Appeal Court clarifies definition of qualifying works
November 4, 2014
The Landlord and Tenant Act 1985 (LTA 1985) introduced limits on the recovery of service charges. The LTA 1985 has been substantially amended by subsequent Acts, most notably the Commonhold and Leasehold Reform Act 2002 (CLRA 2002).
In the LTA 1985 the limit originally placed on the service charge that could be recovered was a fixed amount (prescribed by the Secretary of State) for the cost of the qualifying works. If the landlord wishes to pass on its costs to tenants in excess of the fixed amount, he has to comply with the tenant consultation process prescribed by the LTA 1985.
The CLRA 2002 changed the limit (currently set at £250) so that it attached to the amount of the contribution sought from the tenant and not the cost of the works. A consultation process is still required.

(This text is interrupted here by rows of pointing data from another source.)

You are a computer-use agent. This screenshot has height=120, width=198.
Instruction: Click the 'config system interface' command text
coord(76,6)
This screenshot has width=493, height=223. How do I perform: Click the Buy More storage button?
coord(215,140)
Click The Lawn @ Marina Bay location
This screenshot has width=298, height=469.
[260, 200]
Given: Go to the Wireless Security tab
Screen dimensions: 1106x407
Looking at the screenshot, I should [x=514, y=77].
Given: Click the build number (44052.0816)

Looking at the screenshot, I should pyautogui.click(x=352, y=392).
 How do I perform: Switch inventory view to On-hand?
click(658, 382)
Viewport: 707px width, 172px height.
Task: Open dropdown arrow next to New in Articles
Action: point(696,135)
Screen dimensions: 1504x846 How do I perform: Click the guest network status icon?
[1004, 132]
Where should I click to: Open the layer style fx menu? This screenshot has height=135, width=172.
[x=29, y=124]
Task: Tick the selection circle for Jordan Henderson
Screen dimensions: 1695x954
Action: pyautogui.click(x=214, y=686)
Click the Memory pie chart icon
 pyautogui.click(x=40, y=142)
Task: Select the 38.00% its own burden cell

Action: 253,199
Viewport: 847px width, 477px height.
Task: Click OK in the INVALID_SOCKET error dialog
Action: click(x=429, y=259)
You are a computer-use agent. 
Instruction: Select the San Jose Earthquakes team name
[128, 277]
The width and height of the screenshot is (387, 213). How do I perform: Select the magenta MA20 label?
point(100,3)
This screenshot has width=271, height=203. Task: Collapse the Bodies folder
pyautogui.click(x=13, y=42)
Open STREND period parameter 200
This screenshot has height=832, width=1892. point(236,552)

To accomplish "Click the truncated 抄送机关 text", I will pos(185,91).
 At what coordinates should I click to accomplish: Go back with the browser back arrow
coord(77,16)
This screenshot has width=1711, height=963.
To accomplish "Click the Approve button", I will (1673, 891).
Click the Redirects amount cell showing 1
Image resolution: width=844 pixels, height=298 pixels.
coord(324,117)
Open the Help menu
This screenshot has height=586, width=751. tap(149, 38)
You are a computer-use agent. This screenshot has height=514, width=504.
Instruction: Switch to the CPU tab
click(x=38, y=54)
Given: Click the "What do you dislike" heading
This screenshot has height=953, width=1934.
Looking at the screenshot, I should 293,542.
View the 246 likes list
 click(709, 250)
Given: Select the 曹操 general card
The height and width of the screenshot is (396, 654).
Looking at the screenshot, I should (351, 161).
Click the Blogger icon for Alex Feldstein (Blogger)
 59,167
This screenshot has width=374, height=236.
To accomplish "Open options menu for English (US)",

In the recent case of Phillips v Francis and Others the High Court held that the correct approach to determine when section 20 of the Landlord and Tenant Act required a landlord to consult with tenants was to aggregate all works in a given year. The Court of Appeal recently overturned this decision and held that this clearly was not a sensibile approach and cannot have been intended by Parliament.
The approach would have required landlords to consult on any service charge items, no matter how small, once the £250 per tenant limit had been reached. Following the latest ruling it is considered landlords may identify sets of “qualifying works” for calcualting whether the £250 threshold has been reached.